Department of Chemistry, Yale University , New Haven, Connecticut 06520-8107, United States.
Biochemistry. 2013 Jul 16;52(28):4758-73. doi: 10.1021/bi301700u. Epub 2013 Jul 3.
The role of chloride in photosystem II (PSII) is unclear. Using structural information from PSII and a careful comparison with other chloride-activated enzymes, we proposed a role for chloride at the D2-K317 site in PSII [Pokhrel, R., et al. (2011) Biochemistry 50, 2725-2734]. To probe the role of chloride at this site, the D2-K317R, D2-K317A, D2-K317Q, and D2-K317E mutations were created in the cyanobacterium Synechocystis sp. PCC 6803. Purified PSII from the mutants was probed with Fourier transform infrared difference spectroscopy, demonstrating that compared to PSII from wild-type Synechocystis, PSII from all four mutants exhibit changes in the conformations of the polypeptide backbone and carboxylate groups. However, D2-K317R PSII exhibits minor changes, whereas D2-K317A, D2-K317Q, and D2-K317E PSII exhibit more substantial changes in polypeptide conformations. Steady-state oxygen-evolution measurements of purified PSII core complexes show that the oxygen-evolution activity of D2-K317A is independent of chloride. This is consistent with the loss of the chloride requirement when the charged K residue is replaced with an uncharged residue that no longer binds to an essential carboxylate (D1-D61) in the absence of chloride, analogous to observations in other chloride-activated enzymes. In contrast, the oxygen-evolution activity of D2-K317R is sensitive to the chloride concentration in the assay buffer; the effective KD for chloride binding is higher in D2-K317R than in wild-type PSII, possibly because of a less optimal binding site in the mutant. The S2 states of wild-type, D2-K317A, and D2-K317R PSII were probed using electron paramagnetic resonance spectroscopy. A g = 2 multiline signal, similar to the wild-type signal, was observed for D2-K317A and D2-K317R. However, a g = 4 signal was also observed for D2-K317R. Measurements of flash-dependent O2 yields showed that D2-K317A and D2-K317R have a higher miss factor than wild-type PSII. The oxygen-release kinetics of D2-K317A and D2-K317R were slower than those of the wild type, in the following order: D2-K317A < D2-K317R < wild type.
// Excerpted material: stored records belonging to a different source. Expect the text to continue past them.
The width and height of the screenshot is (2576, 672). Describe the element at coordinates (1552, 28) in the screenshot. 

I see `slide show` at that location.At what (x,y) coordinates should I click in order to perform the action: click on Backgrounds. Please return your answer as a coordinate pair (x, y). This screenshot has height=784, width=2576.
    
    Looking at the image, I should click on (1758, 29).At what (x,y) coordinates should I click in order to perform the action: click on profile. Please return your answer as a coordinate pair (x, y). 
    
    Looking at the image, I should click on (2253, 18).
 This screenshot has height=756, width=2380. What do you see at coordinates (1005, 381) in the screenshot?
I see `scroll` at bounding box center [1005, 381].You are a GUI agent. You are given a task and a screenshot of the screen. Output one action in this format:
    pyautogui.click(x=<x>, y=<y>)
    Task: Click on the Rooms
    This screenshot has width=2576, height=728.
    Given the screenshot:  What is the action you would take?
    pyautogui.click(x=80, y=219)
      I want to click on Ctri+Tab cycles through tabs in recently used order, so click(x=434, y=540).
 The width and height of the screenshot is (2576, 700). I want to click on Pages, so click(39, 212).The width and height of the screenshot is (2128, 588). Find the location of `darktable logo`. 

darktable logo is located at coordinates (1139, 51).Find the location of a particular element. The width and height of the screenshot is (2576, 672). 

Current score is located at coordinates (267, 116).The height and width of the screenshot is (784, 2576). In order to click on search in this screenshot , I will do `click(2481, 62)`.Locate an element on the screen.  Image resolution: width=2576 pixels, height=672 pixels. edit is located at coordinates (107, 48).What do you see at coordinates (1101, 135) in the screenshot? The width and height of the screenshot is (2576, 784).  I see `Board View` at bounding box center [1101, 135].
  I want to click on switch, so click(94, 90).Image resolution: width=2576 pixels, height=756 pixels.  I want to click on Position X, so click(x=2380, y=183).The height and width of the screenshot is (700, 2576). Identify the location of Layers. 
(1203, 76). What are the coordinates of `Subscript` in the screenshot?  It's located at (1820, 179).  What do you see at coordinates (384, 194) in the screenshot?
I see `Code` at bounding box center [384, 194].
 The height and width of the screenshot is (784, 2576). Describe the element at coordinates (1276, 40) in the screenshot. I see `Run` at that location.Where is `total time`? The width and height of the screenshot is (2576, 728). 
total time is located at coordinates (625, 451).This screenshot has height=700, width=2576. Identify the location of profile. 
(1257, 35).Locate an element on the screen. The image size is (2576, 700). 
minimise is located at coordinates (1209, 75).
These results collectively suggest that proton transfer is inefficient in D2-K317A and D2-K317R, thereby giving rise to a higher miss factor and slower oxygen-release kinetics.
氯离子在光系统 II(PSII)中的作用尚不清楚。我们利用 PSII 的结构信息,并与其他氯离子激活酶进行仔细比较,提出了氯离子在 PSII 的 D2-K317 位点的作用[Pokhrel, R., 等人。(2011)生物化学 50, 2725-2734]。为了探究该位点氯离子的作用,我们在蓝藻集胞藻 PCC 6803 中创建了 D2-K317R、D2-K317A、D2-K317Q 和 D2-K317E 突变体。用傅里叶变换红外差谱法探测突变体的 PSII,结果表明,与野生型集胞藻的 PSII 相比,所有四种突变体的 PSII 的多肽骨架和羧酸盐基团的构象都发生了变化。然而,D2-K317R PSII 的变化较小,而 D2-K317A、D2-K317Q 和 D2-K317E PSII 的多肽构象变化较大。纯化 PSII 核心复合物的稳态氧释放测量表明,D2-K317A 的氧释放活性不依赖于氯离子。这与在没有氯离子的情况下,带电荷的 K 残基被不带电荷的残基取代时,当不带电荷的残基不再与氯离子激活酶中必需的羧酸盐(D1-D61)结合时,氯离子的需求消失是一致的。相比之下,D2-K317R 的氧释放活性对测定缓冲液中的氯离子浓度敏感;D2-K317R 的氯离子结合的有效 KD 高于野生型 PSII,这可能是由于突变体中结合位点不太理想。用电子顺磁共振波谱法探测了野生型、D2-K317A 和 D2-K317R PSII 的 S2 态。对于 D2-K317A 和 D2-K317R,观察到类似于野生型信号的 g = 2 多线信号。然而,对于 D2-K317R,也观察到了 g = 4 信号。闪光依赖性 O2 产率的测量表明,D2-K317A 和 D2-K317R 的漏失因子高于野生型 PSII。D2-K317A 和 D2-K317R 的氧气释放动力学比野生型慢,顺序为:D2-K317A < D2-K317R < 野生型。这些结果共同表明,在 D2-K317A 和 D2-K317R 中质子转移效率较低,从而导致漏失因子较高和氧气释放动力学较慢。